In the 1980s, when I worked at
Saturday Night, it called itself a magazine about Canada. At the time, this seemed appropriate. Electronic and digital media hadn’t yet brought the world to us in real time (
cnn and the Internet were start-ups, personal computers a novelty). Canadians were still preoccupied, for the most part, with Canadian affairs. But all that’s changed. To a degree previous generations couldn’t have imagined, advances in information technology — and, no less, the onslaught of globalization — have made us citizens of the world, hungry for knowledge of all its constituent parts, not just our home and native land. So it’s appropriate that
The Walrus, born in this new age, should have as its mission to be a magazine, not only about Canada, but also about its place in the world.
In this issue, for instance, we bring you a profile of
Stephen Harper by William Johnson, who wrote about the apprenticeship of our beleaguered prime minister in his 2005 book,
Stephen Harper and the Future of Canada. But the other three features address global phenomena. Peter Foster, who’s working on a book about Adam Smith,
writes an essay about what the father of capitalism would have made of the massive government bailouts precipitated by last fall’s international credit crisis. J. B. MacKinnon reports on efforts to
re-establish the bolson tortoise in the New Mexico desert, where its numbers, like those of thousands of species throughout the world, are a tiny fraction of what they were just a few hundred years ago. And from Fred Weir, a Canadian journalist who’s lived in Moscow for twenty-five years, a personal reflection on the events that shaped Vladimir Putin’s
decidedly undemocratic Russia. Only one of these stories is actually
about us, but all four
matter to us.
This has been the mandate of
The Walrus from day one. No change there, although, like most successful magazines,
The Walrus is constantly changing — responding, in ways big and small, to the evolving tastes of its readers. You can see the process at work in this issue. At first glance, it looks much like the last one, but on closer examination you’ll notice, among other things, changes in its appearance. None of them is dramatic; all are riffs on what was there before. But taken together, they make the magazine more visually appealing and, ultimately, more readable. They also attest — better than I can in words — to the understated brilliance of Brian Morgan, our new art director (well, sort of new; he was a senior designer at
The Walrus from 2004 to 2006 before moving to
Maclean’s).
Brian loves type, collecting fonts the way some people collect books. (His personal library contains more than a thousand.) So it was no surprise that type was on his agenda when he returned to the magazine, starting with the logo. He commissioned French typographer Jean François Porchez to
redraw its letterforms, making them more elegant, and moving the word “The” to one side, allowing more space for cover lines. Next, he turned to the magazine’s text and display fonts. “Because
The Walrus is text heavy,” he says, “I wanted a text font that would be effortless to read — that would almost disappear. I wanted the typographic equivalent of a well-tailored grey suit, a text font that would allow the display fonts to function as sedate or flashy ties, as needed.” He chose a contemporary iteration of
Caslon, a typeface designed by William Caslon in the eighteenth century. As for the display fonts — the “sedate or flashy ties” — there will be many, including
Bodoni FB, a redrawing of a Victorian classic; and
Scotch Modern, updated from Richard Austin’s original by Canadian Nick Shinn.

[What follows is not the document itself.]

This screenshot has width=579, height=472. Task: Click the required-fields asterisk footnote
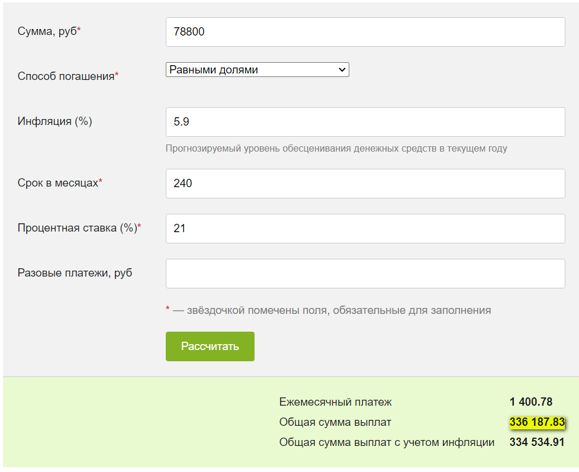(x=329, y=310)
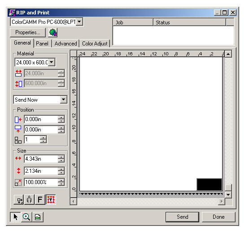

Brian joins a team of gifted young editors determined to make
The Walrus as compelling to read as it is beautiful to look at, and they, too, are fine-tuning. To make the magazine easier to navigate, its architecture has been simplified. It now has three distinct parts: a front — short pieces about Canada and the world; a middle — essays, profiles, traditional magazine journalism, memoirs, and short fiction; and a back — criticism, essays, and profiles on the arts. In some cases, stories may be shorter, although our commitment to long-form journalism remains undiminished. So, too, is our resolve — as much a part of
The Walrus’s
dna as its belief in journalism as education — to work with the finest contributors in Canada and, when appropriate, the world.
Finally, I come to the magazine’s last page, important real estate, where this month we introduce a comic strip called
The Walrus Presents, combining the satirical talents of writer/playwright Jason Sherman and illustrator David Parkins. We hope you’ll find it amusing. We doubt the prime minister will.